Dire che il Bodybuilding rovina l’aspetto fisico, è quasi da prendere sul lato comico. Basta solo tradurre la parola in italiano e risulta letteralmente “costruzione del corpo”, quindi inevitabilmente si riferisce ad un miglioramento, non ad un peggioramento. Se un muratore ha necessità di costruire una casa ad esempio, lo fa in modo che crolli il giorno successivo o cerca di tenerla in piedi a lungo? Se un cuoco crea una nuova ricetta, usa ingredienti che ritiene possano piacere ai clienti o compra le prime bufale per strada e rischia di mandare in crisi il locale? In entrambi i casi, naturalmente, ciascuno di loro cerca un miglioramento. Come tutti alla fine. Nella vita si desidera ottenere la felicità, la gioia, il piacere, non la sofferenza e la tristezza.

Eppure c’è gente che continua a dire che il Bodybuilding è uno sport poco salutare. Alcuni dicono che è estremamente dannoso per le articolazioni, altri che va contro le leggi naturali del corpo umano.

Innanzitutto bisogna partire da un concetto base: il peso è un mezzo, non il fine. Questo significa che lo scopo del bodybuilder (in italiano culturista) non è raggiungere livelli di forza tali da sollevare mezza tonnellata, ma quello di esaurire le fibre muscolari con un sufficiente numero di ripetizioni tale da innescare importanti processi di crescita. Ovviamente il carico in sè ha comunque un ruolo, non si può restare deboli come una ragazzina, ma non è l’aspetto prioritario. Sono i powerlifters (sollevatori di potenza) a mettere in serio pericolo l’apparato scheletrico del corpo umano, dove appunto il fine ultimo dell’allenamento è quello di raggiungere carichi estremi.

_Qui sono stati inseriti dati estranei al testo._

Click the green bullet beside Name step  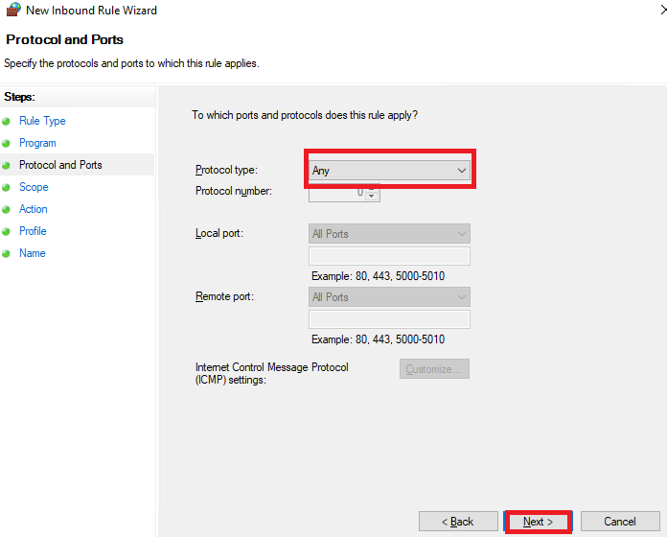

Per quanto riguarda le leggi naturali invece, si apre un mondo. Questa credenza che il Bodybuilding allontani il corpo umano dai suoi valori basali, puri e originali, come per dire, forzi il suo stato di quiete per raggiungerne un altro, è puramente frutto del doping. Da anni le sostanze androgene dilagano in molti sport, tra cui il ciclismo è quello più soggetto. Farne uso è una scelta che si pone l’atleta stesso, non dipende in alcun modo dall’attività svolta. Il principio base del doping è di togliere i limiti imposti dalla natura umana, per progredire molto più in fretta e raggiungere livelli estremi, che siano prestazionali o estetici. Tutto questo in modo illegale ed estremamente dannoso per la salute, motivo per il quale non bisognerebbe neanche porsi il dubbio se farne uso o meno.